■ PROVIDED TEXT ■
Forum Moderators: coopster & phranque

Message Too Old, No Replies

help with regexp - smallest match in string

         

g00dlife

2:38 am on Mar 12, 2003 (gmt 0)

10+ Year Member



I need some help on simple regexp.

Just say I have a string for example:

$str = "start start start match1 finish finish finish";

I would like to extract the smallest string that is bounded by "start" and "finish"... ie. in this case I would like to extract the string "match1".

My first guess was to use:

$pat = "start (.*?) finish";

however this matches the string "start start match1".

I know I can use the pattern:

$pat = ".*start (.*?) finish";

and get what I want, however there's a performance issue by using the greedy matcher .* at the start of the pattern. (This is not important but i'm actually tackling a problem cause by the java package Jakarta ORO... big performace issues by using combinations of greedy and non-greedy matches on large strings.)

Is there another single regular expression that will extract "match1" from the above $str when you only know it's bounded by "start" and "finish".

Any help would be greatly appreciated.

nosanity

9:04 pm on Mar 12, 2003 (gmt 0)

10+ Year Member



I would actually use something like this...


<?

$str = "start start start test finish finish finish";

preg_match("/[\w\s]*start[\s]?(.*?)[\s]?finish/i", $str, $matches);

print_r($matches);

?>

noSanity

andreasfriedrich

9:26 pm on Mar 12, 2003 (gmt 0)

WebmasterWorld Senior Member 10+ Year Member



If your match consists entirely out of word characters then /start (\w*?) finish/ will work. Alternatively you might want to try a positive or negative character class specifying the allowed characters for your match. The more specific you are the less need is there for a combination of greedy and non greedy matches.

If you cannot be more specific about the boundary and your matches it will be hard to come up with a better solution. For some more ideas of what is possible you might want to consult Jeffrey Friedl´s Mastering Regular Expressions.

HTH Andreas

g00dlife

11:34 pm on Mar 12, 2003 (gmt 0)

10+ Year Member



Thanks for your help. I'll be a little bit more specific, as requested.

■ WHAT YOU SHOULD DO ■
From the regex forum thread, list every regular expression pattern that appears, copied character for character. The listing that comes next is separate material, unrelated to the regex forum thread.

■ MATERIAL ■
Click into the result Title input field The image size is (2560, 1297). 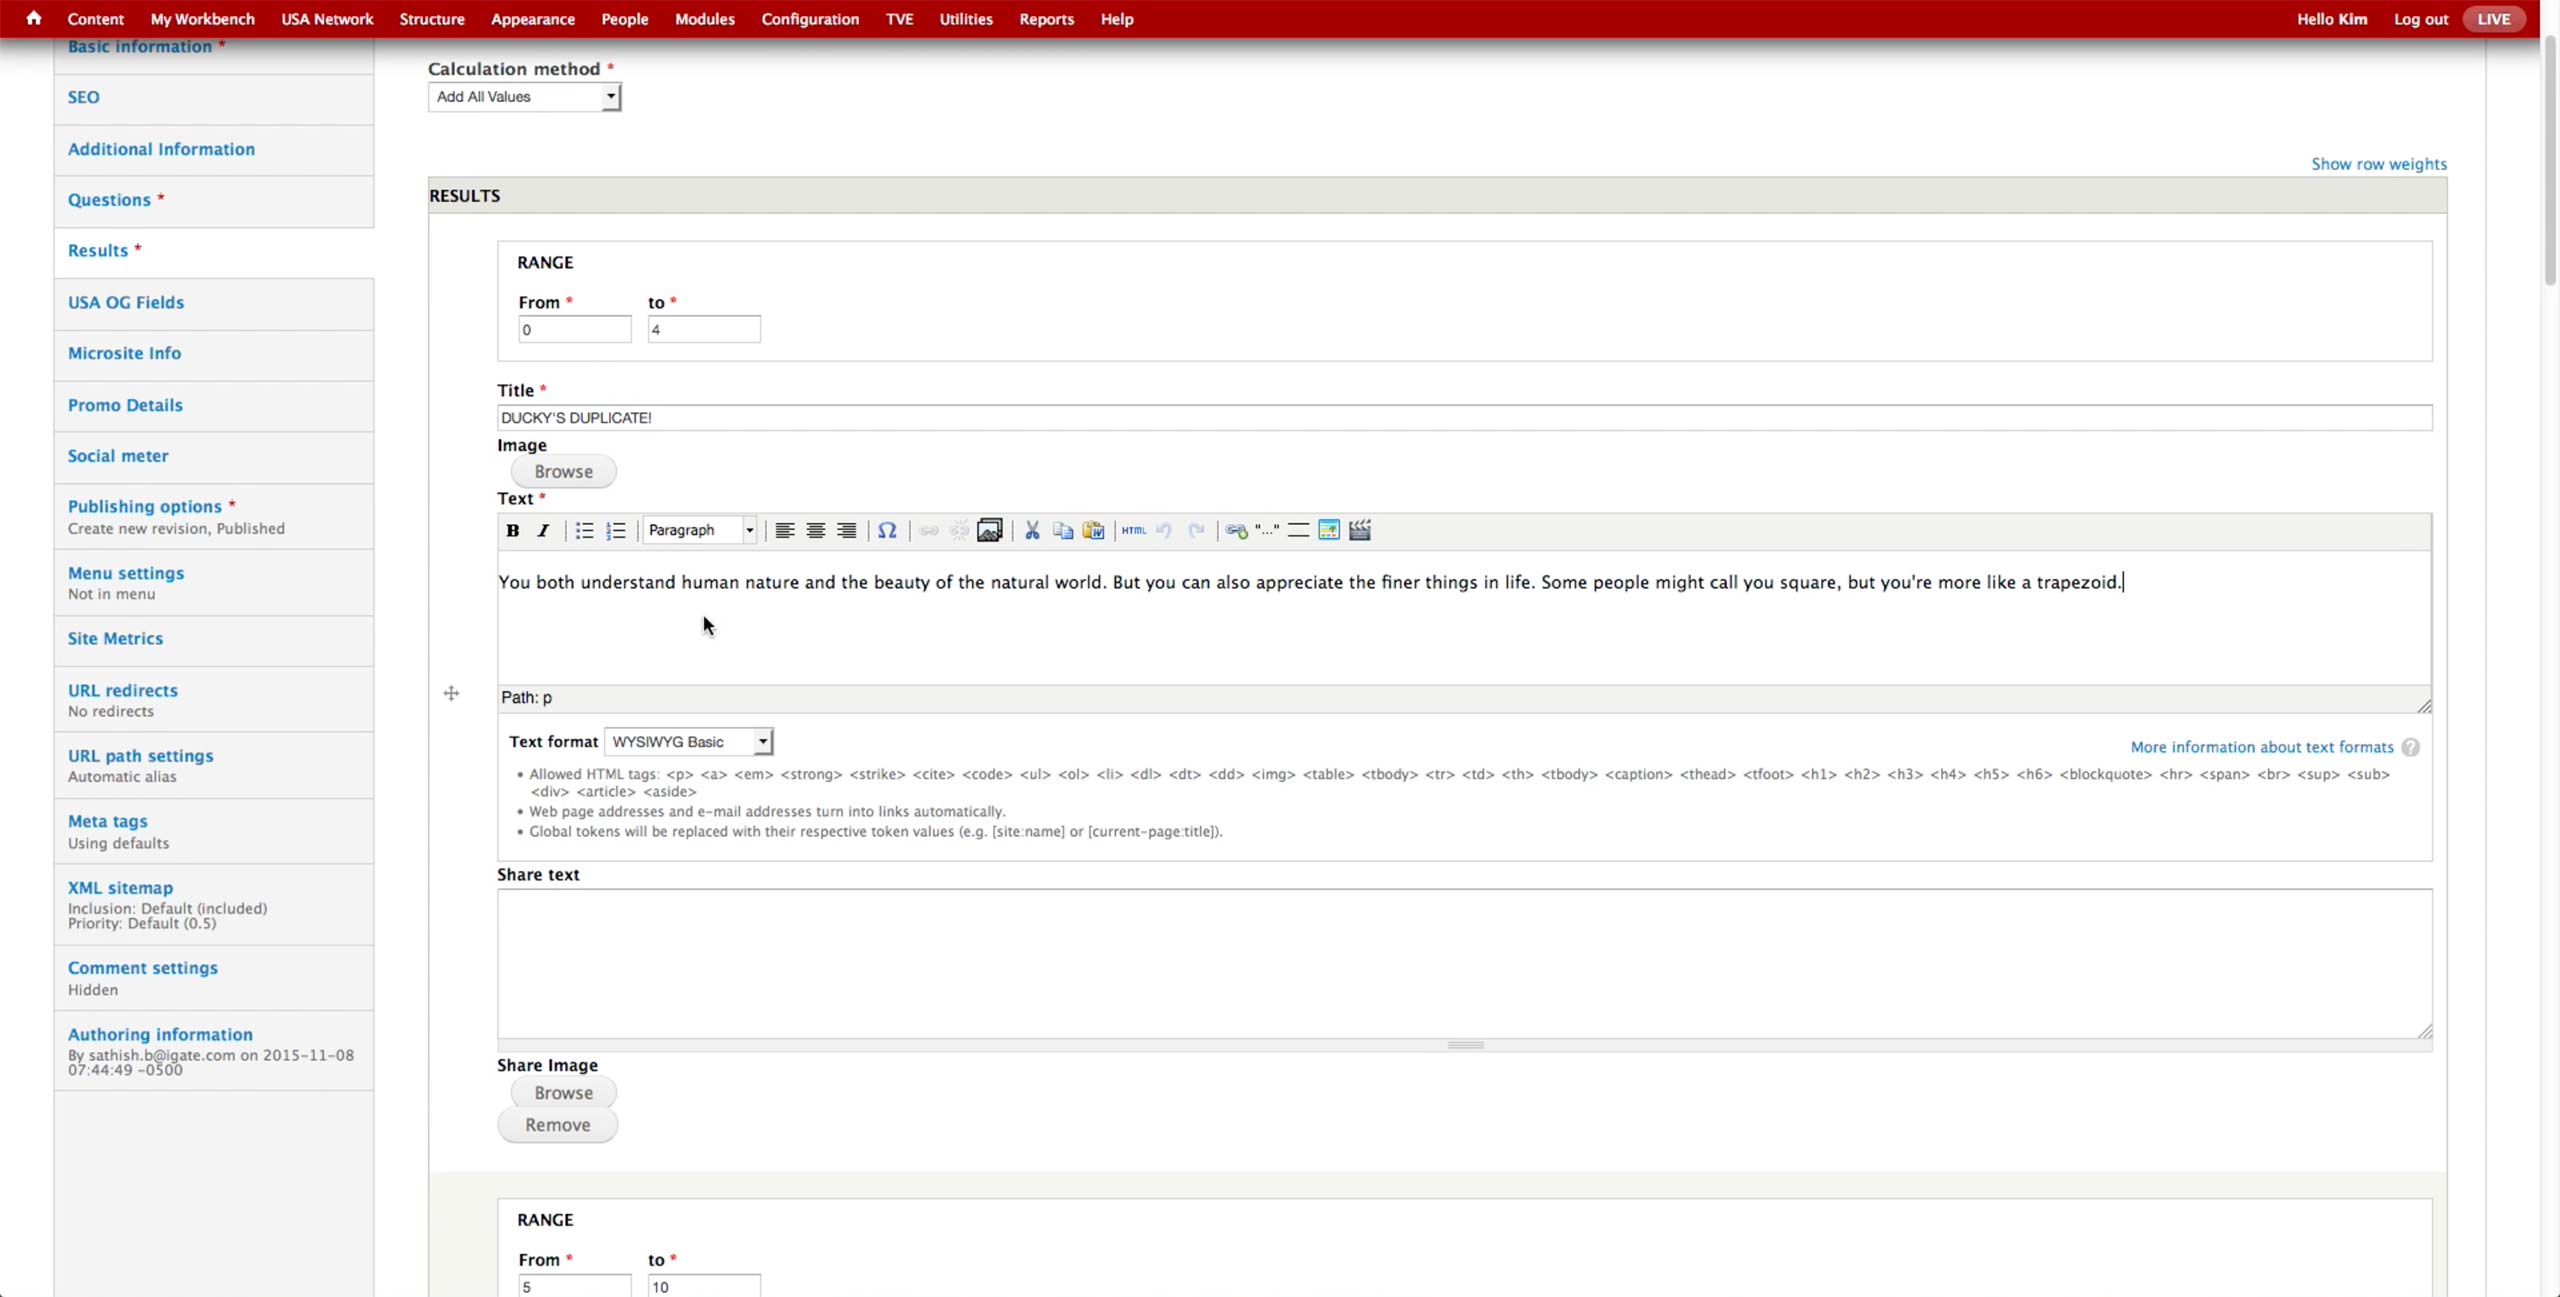pos(1464,418)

■ ANSWER TO THE EXERCISE ■
- start (.*?) finish
- .*start (.*?) finish
- /[\w\s]*start[\s]?(.*?)[\s]?finish/i
- /start (\w*?) finish/